Pietro Blaserna
Figlio di Matteo, ingegnere idraulico impegnato in quell’anno a dirigere i lavori di arginatura dell’Isonzo, e di Caterina Dietrich, di origine tedesca, nacque a Fiumicello (in friulano Flumisel) allora parte dell’Impero Austro-Ungarico.
Frequentò il Ginnasio e Liceo a Gorizia per poi studiare matematica e fisica all’Università di Vienna, dove si laureò. Dal 1856 al 1859 fu assistente di Andreas von Ettinghausen a Vienna, occupandosi di ottica e di induzione elettromagnetica e si recò anche a Parigi presso il Collège de France per perfezionarsi in fisica sperimentale nel laboratorio di Henry Regnault.
Nel 1862 fu chiamato a Firenze presso l’Istituto Tecnico Superiore come professore di Fisica e l’anno successivo fu nominato Professore ordinario di Fisica sperimentale all’Università di Palermo (aprile 1863). A Palermo pubblicò vari lavori di elettricità, ottica tra cui uno Sulla polarizzazione della corona solare osservata in Augusta durante l’eclisse totale del 22 dicembre 1870 (Il Nuovo Cimento, 6 (1871)) e sul calore (Teoria dinamica del calore, 1872).
Nel 1872 fu chiamato all’Università di Roma, insieme al collega palermitano – il chimico Stanislao Cannizzaro – e al matematico Luigi Cremona, nel programma di rifondazione dell’ateneo romano dopo il 1870.
A Roma fondò l’Istituto di fisica sperimentale, chiamato Scuola pratica di fisica, e ne divenne il Direttore, mantenendo la carica fino alla morte nel 1918. L’Istituto ebbe sede prima nel fabbricato della Sapienza, poi, nel 1877 Blaserna e Cannizzaro individuarono una nuova sede sul colle del Viminale, in via Panisperna, inaugurata nel novembre 1881.
Fu anche Preside della facoltà di Scienze matematiche, fisiche e naturali dal 1885 al ’91 e Rettore dell’Università dal 1874 al ’76.
Molto apprezzato come insegnante, spesso chi era stato suo allievo continuava a seguire le sue lezioni che si trasformavano in vere e proprie brillanti conferenze sui nuovi progressi delle scienze.
Come ricordò l’allora Ministro dell’Istruzione Agostino Berenini, egli concepì l’insegnamento come una missione, e dalla sua scuola uscì una schiera di discepoli che appresero dal maestro non soltanto l’amore della scienza, ma anche il modo di far valere la scienza come una energia operativa per il progresso economico e industriale della nazione. Questo ammirevole equilibrio fra le esigenze teoretiche e le esigenze pratiche della scienza, egli apprese dalla storia e dalla tradizione del nostro pensiero scientifico; storia alla quale egli ritornava ad ogni momento per attingervi sapienti ammaestramenti.

---------------

## Consegne dell'esercizio:
• a. Secondo il testo su Pietro Blaserna, quando fu inaugurata la nuova sede dell'Istituto in via Panisperna?
• b. Trascrivi il passo del testo su Pietro Blaserna che inizia con "Molto apprezzato come" e finisce con "attingervi sapienti ammaestramenti.", mettendo "vocazione" al posto di "missione".

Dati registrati
---------------

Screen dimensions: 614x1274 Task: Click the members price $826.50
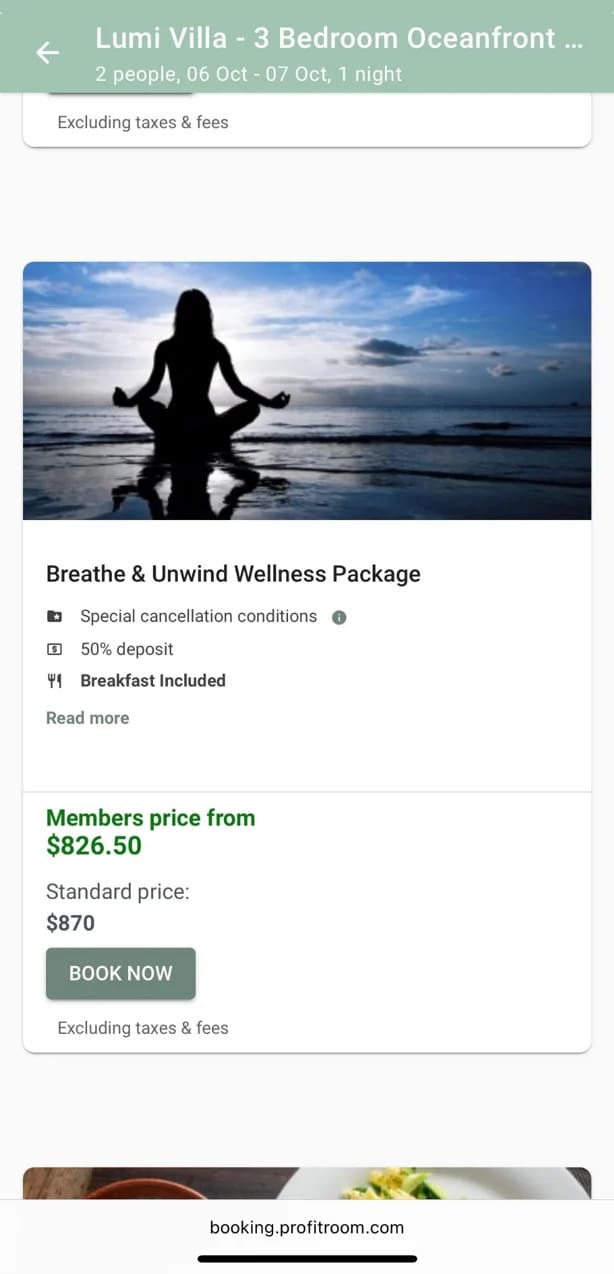(x=94, y=846)
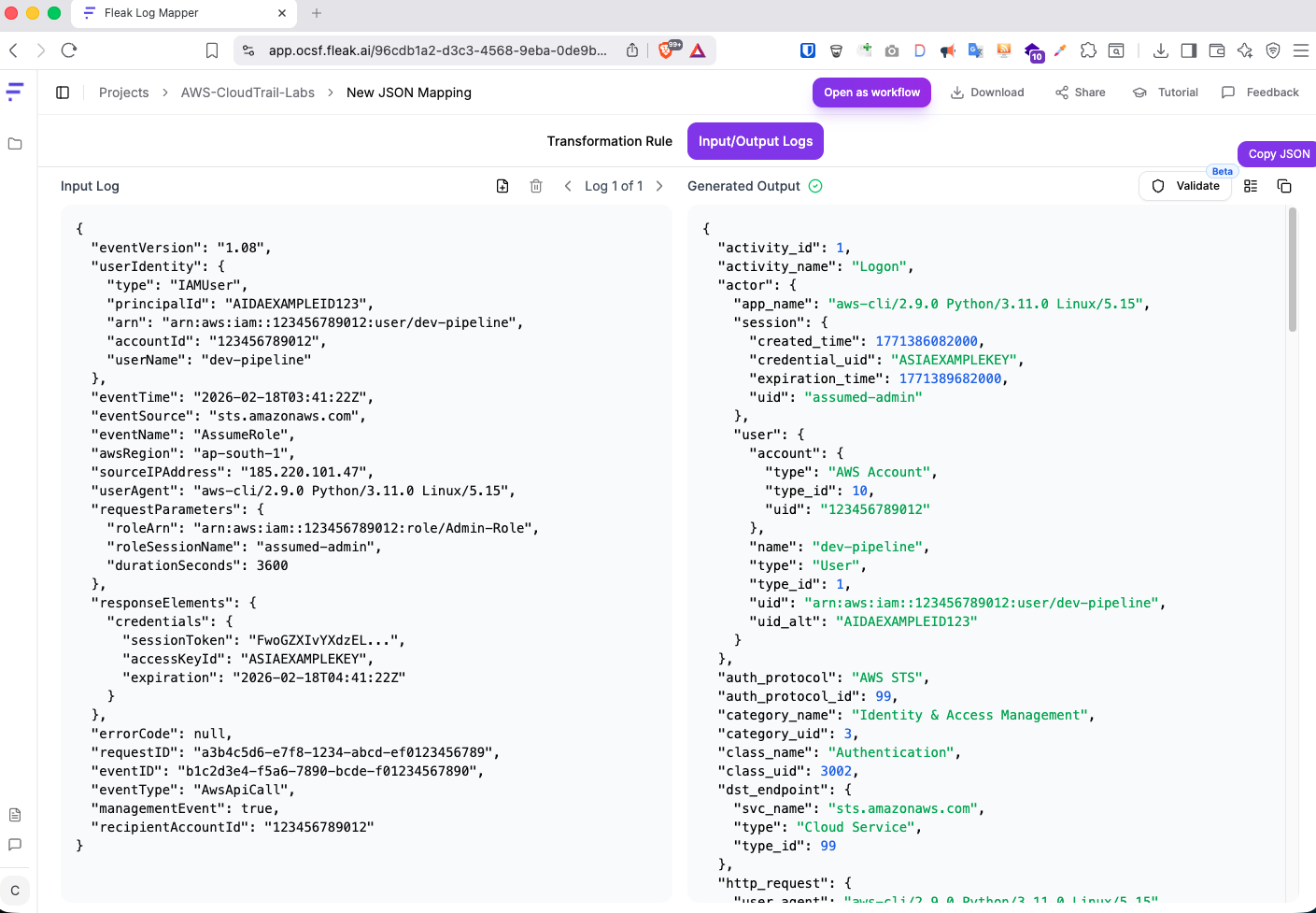Switch to Transformation Rule tab
Screen dimensions: 1316x913
(x=609, y=141)
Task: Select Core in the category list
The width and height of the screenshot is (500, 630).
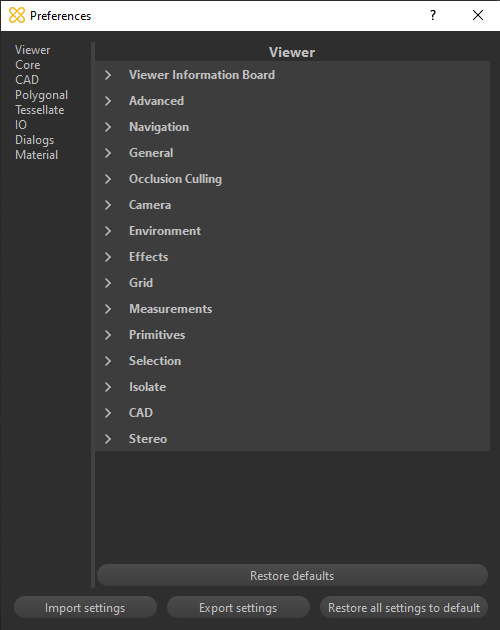Action: point(28,65)
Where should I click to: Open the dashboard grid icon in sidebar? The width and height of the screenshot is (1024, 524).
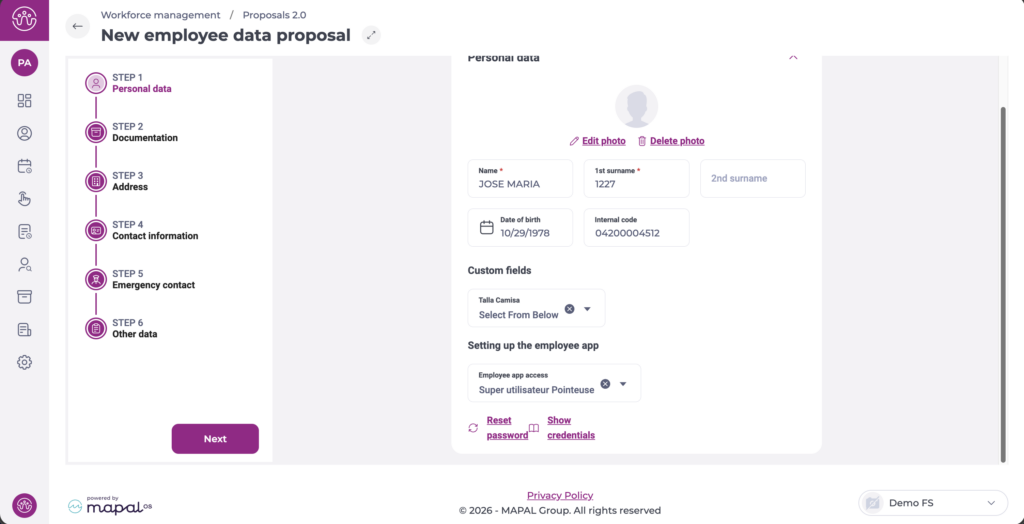point(25,101)
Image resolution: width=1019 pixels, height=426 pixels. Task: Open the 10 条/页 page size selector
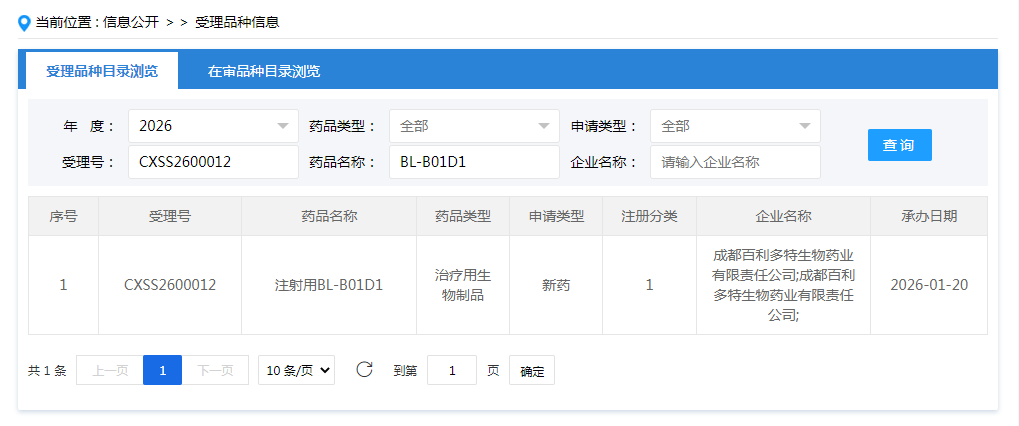[296, 370]
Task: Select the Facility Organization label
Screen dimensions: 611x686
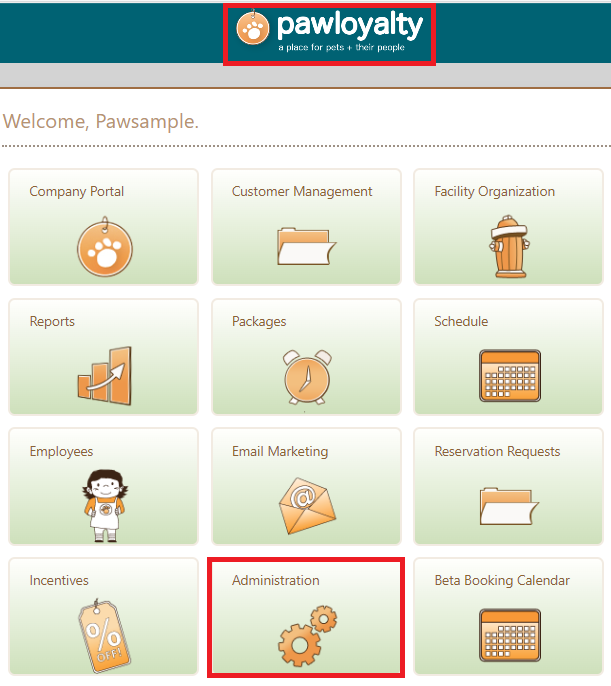Action: (495, 192)
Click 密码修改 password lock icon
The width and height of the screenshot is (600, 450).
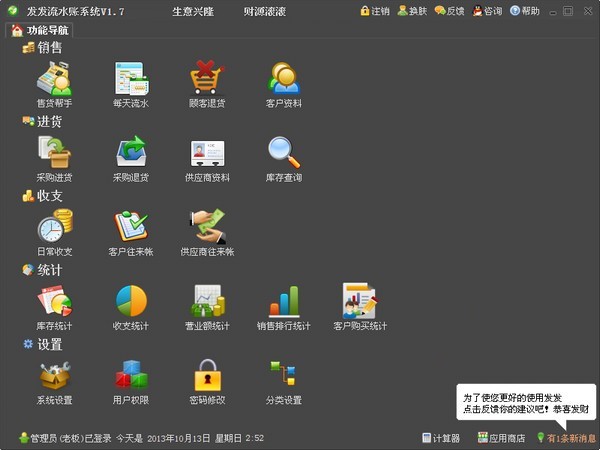click(207, 376)
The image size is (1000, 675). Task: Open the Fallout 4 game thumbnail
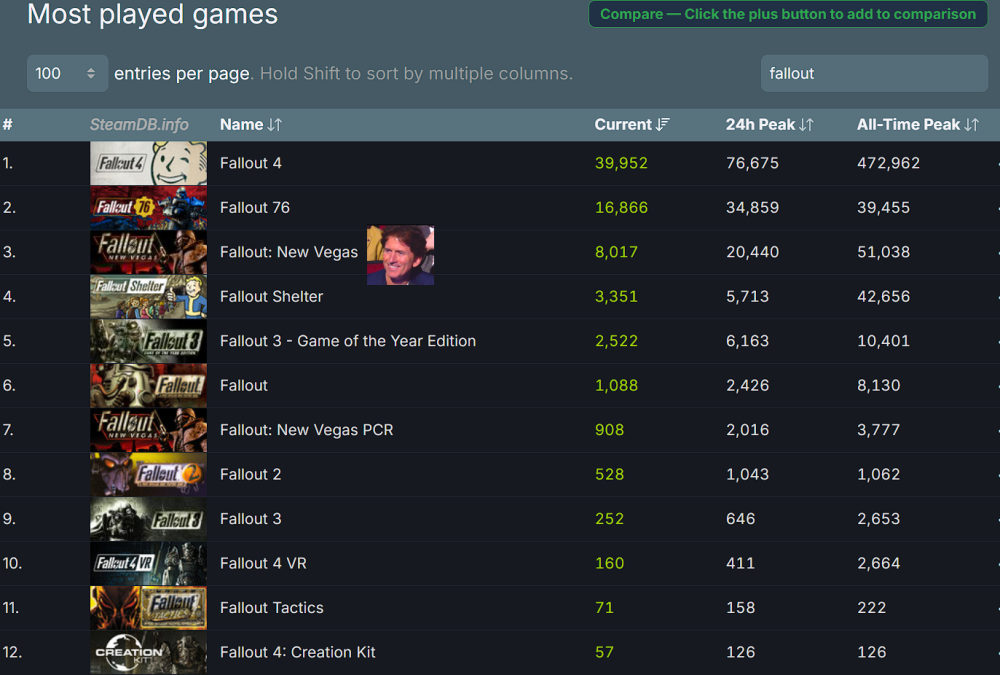coord(148,163)
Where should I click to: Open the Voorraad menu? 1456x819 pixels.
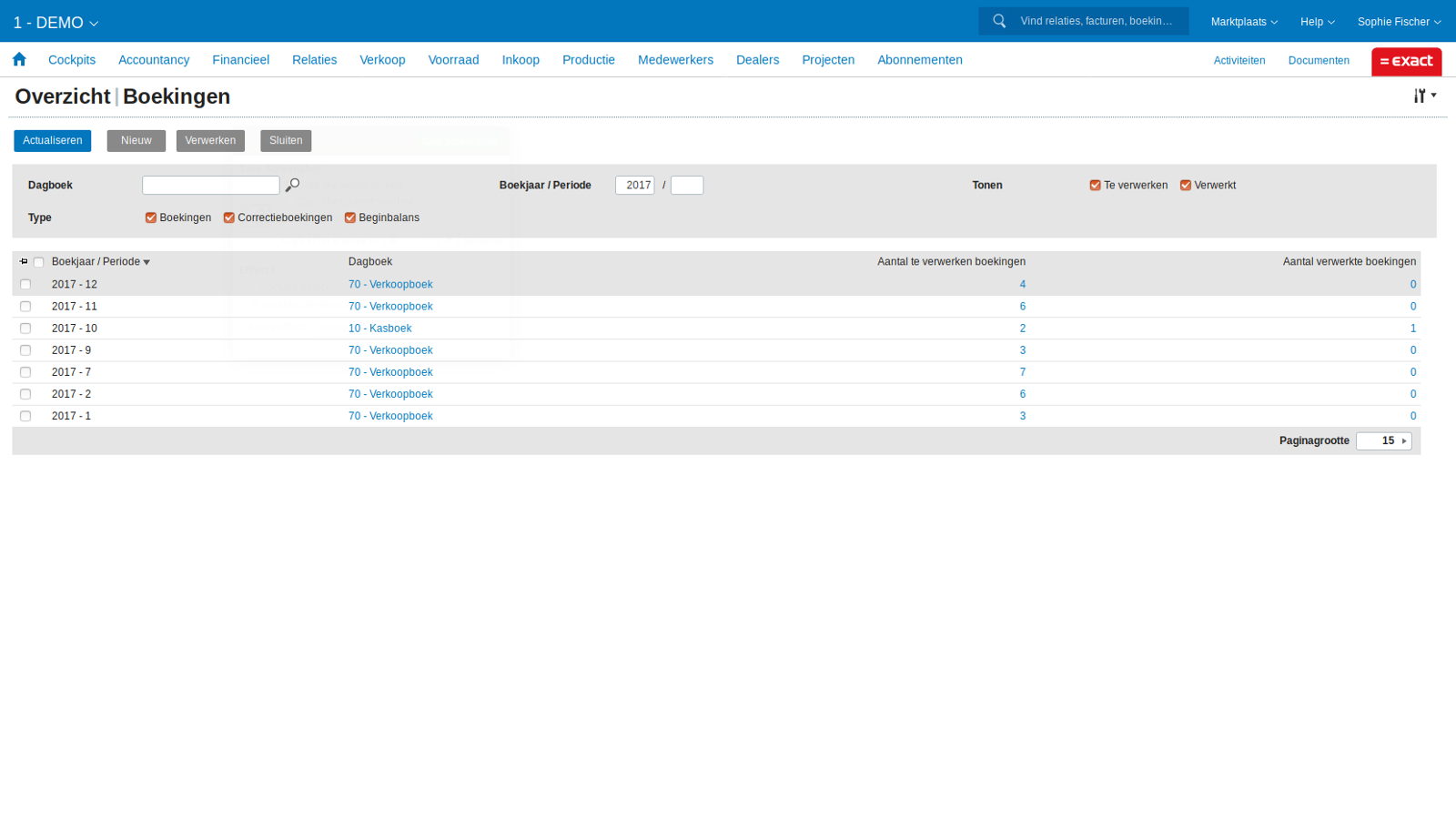[x=452, y=59]
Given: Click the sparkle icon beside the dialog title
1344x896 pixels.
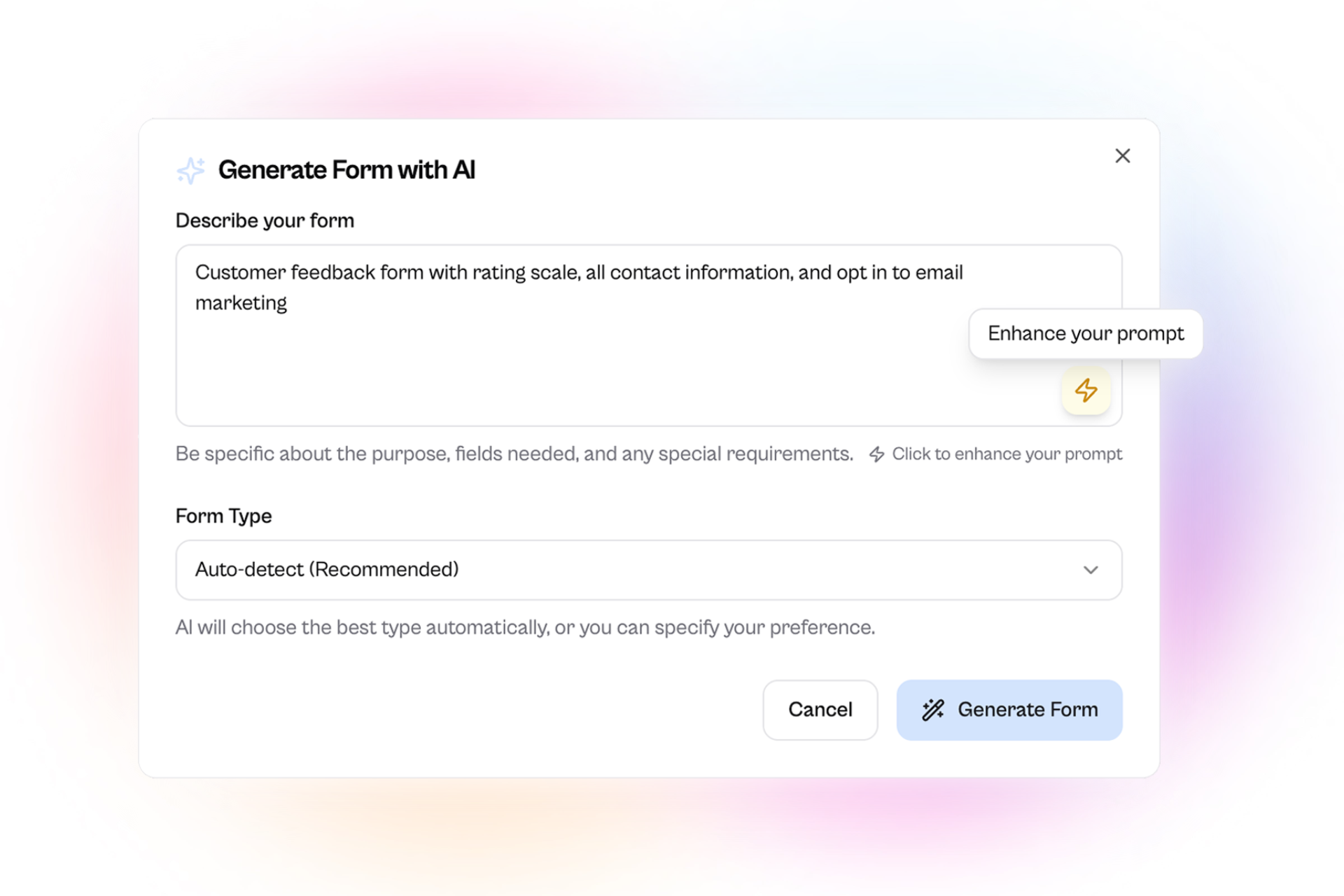Looking at the screenshot, I should tap(190, 170).
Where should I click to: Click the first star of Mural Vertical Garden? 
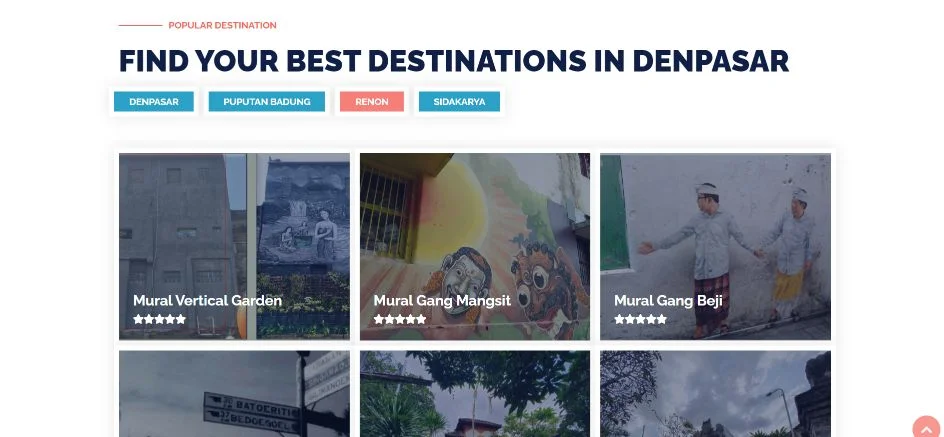pyautogui.click(x=138, y=319)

---------------

## Soluzioni dei compiti:
• a. Nel novembre 1881.

• b.
Molto apprezzato come insegnante, spesso chi era stato suo allievo continuava a seguire le sue lezioni che si trasformavano in vere e proprie brillanti conferenze sui nuovi progressi delle scienze.
Come ricordò l’allora Ministro dell’Istruzione Agostino Berenini, egli concepì l’insegnamento come una vocazione, e dalla sua scuola uscì una schiera di discepoli che appresero dal maestro non soltanto l’amore della scienza, ma anche il modo di far valere la scienza come una energia operativa per il progresso economico e industriale della nazione. Questo ammirevole equilibrio fra le esigenze teoretiche e le esigenze pratiche della scienza, egli apprese dalla storia e dalla tradizione del nostro pensiero scientifico; storia alla quale egli ritornava ad ogni momento per attingervi sapienti ammaestramenti.